Summary
This legal drama centers on Jessica, a respected London judge and proud feminist, whose professional and personal worlds collide when her own son is accused of rape.
Sunday, October 5, 2025 at 3:00 PM Oct 5, 2025, 3:00 PM
[Notes, don’t think I’ll finish this]
It’s hard to talk about this without contextualizing it as a spiritual sequel to “Prima Facie.” Like the earlier play, “Inter Alia” is a monologue-heavy character study—Jessica, the narrator-lead, delivers about 90% of the lines—about a barrister with deep expertise in sexual assault cases whose worldview is shaken when she’s personally affected by one. This is a wheelhouse piece for playwright Suzie Miller in both form and content, to some disadvantage of the later show: Miller risks “retread” allegations by the fussier members of the audience.

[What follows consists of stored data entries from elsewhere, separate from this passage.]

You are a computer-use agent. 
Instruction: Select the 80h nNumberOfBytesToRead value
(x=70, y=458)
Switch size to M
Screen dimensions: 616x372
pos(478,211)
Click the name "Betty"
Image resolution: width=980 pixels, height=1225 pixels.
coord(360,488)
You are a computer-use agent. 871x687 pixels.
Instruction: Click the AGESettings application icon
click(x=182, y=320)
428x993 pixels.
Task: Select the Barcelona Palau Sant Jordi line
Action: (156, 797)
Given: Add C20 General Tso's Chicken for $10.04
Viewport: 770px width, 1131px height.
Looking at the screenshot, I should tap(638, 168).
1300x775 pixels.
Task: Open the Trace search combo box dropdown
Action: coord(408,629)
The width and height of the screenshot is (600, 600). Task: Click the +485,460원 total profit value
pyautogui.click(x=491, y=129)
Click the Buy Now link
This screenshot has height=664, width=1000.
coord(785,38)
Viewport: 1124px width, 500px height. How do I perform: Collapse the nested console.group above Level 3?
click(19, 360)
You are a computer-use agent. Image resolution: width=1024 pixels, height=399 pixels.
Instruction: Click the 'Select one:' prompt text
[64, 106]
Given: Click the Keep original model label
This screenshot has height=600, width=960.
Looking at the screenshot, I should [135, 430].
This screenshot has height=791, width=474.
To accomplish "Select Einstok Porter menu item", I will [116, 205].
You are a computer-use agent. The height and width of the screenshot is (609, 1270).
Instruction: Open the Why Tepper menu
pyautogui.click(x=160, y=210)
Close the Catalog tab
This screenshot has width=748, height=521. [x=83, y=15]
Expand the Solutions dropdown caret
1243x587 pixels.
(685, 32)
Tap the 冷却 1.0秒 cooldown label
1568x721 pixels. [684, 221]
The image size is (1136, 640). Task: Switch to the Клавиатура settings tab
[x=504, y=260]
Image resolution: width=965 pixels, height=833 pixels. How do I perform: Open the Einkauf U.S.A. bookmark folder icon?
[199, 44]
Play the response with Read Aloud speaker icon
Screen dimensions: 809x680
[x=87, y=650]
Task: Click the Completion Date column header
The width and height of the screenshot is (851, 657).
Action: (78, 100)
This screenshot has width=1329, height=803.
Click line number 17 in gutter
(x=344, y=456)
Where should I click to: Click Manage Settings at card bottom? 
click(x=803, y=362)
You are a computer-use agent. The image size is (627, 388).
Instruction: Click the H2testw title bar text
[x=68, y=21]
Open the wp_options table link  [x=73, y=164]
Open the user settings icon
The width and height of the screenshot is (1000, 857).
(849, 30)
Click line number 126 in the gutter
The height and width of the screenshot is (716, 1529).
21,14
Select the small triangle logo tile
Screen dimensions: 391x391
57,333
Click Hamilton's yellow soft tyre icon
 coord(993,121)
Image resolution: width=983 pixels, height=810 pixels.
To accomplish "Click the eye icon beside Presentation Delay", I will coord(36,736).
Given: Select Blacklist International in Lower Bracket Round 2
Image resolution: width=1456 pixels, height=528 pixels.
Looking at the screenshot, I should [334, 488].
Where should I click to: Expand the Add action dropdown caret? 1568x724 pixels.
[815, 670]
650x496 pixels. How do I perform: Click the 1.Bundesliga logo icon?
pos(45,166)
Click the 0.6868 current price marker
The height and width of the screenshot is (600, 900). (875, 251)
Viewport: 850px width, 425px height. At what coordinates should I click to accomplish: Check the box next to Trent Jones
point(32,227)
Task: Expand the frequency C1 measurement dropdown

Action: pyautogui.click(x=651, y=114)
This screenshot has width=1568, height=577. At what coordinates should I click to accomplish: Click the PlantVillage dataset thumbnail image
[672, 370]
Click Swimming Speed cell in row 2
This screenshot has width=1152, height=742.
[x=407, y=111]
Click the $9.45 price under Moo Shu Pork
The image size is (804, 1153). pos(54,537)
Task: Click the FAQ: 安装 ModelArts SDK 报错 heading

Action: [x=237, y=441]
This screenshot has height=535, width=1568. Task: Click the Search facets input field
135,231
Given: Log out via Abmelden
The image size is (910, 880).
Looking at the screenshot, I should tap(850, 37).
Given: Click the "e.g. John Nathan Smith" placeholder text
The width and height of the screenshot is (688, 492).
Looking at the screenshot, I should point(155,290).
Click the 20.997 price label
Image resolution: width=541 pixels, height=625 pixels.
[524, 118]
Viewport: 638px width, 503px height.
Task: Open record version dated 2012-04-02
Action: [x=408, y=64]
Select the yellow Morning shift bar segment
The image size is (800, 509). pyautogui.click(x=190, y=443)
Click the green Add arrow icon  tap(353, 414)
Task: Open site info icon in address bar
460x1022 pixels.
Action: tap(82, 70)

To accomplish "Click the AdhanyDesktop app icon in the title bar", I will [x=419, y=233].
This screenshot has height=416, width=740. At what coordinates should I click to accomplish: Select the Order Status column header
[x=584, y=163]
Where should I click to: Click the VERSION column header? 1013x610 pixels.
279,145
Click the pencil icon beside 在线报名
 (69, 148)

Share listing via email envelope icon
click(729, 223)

Jessica’s docket is filled with rape cases. She’s known for her empathy for the plaintiffs; a female judge just makes women feel more comfortable speaking to their experiences, or so we’re told. This kind of work, served with a side of emotional labor, classically falls to women, and precocious Jessica—youthful for a judge, in her mid-40s—takes it on with vigor. At the same time, she’s managing the fragile ego of her less-successful husband, [raising her son practically by herself], [struggling for her own individuality - red lipstick and rock music.] [Rosamund Pike is really good.] [Son is credibly accused of rape.]
[Is Miller developing a thesis or diluting one?] Taken together you can see the outline of a broader critique of the legal system - that it is fundamentally unequipped to deal with this type of violence. As Michael notes, rape is the rare example of a crime this definitionally tied to intent, and [hard to prove to the standards of the court under most circumstances.] [Truth and morality - “not guilty” is not the same as innocent, it just means that the jury didn’t see enough to convict you.] The adversarial legal system demands that everyone gets an opportunity to defend themselves and inserts this layer of gamesmanship. [The culprit is ignorance and insufficient systems]
Critically, both protagonists are women who work in that system. Of everyone on the planet who hasn’t been directly affected by sexual assault, [they ought to have a superior understanding of it - whose perspectives nevertheless change - the blind spot isn’t so cut and dry as “men aren’t being empathetic enough, and shame on them” - not that it lets them off the hook, exactly - the point is that the blind spot is human, that women can miss this or perpetrate it too, and that using this as raw ammunition for a larger gender war doesn’t actually help anyone - the system was designed by people who simply didn’t have the empathy and nobody is particularly well served by how it is - victims have a hard time getting justice, perpetrators can sometimes legitimately make well intentioned mistakes, families get fucked up, and even a very empathetic ball-and-strike-caller can’t fix all this.] When the definition of the crime depends on the unknowable contents of the perpetrator’s heart, the deck is stacked.
Whether exactly this is enough to differentiate “Inter Alia” as a standalone dramatic work may be a matter of your own critical values. [A lot of these ideas were developed in “Prima Facie” first.] How much does it matter if a play has something novel to say? What if it’s an important thing to say? I really enjoyed it but I can’t help but feel that it’s the second in a trio of one acts, excised from the others.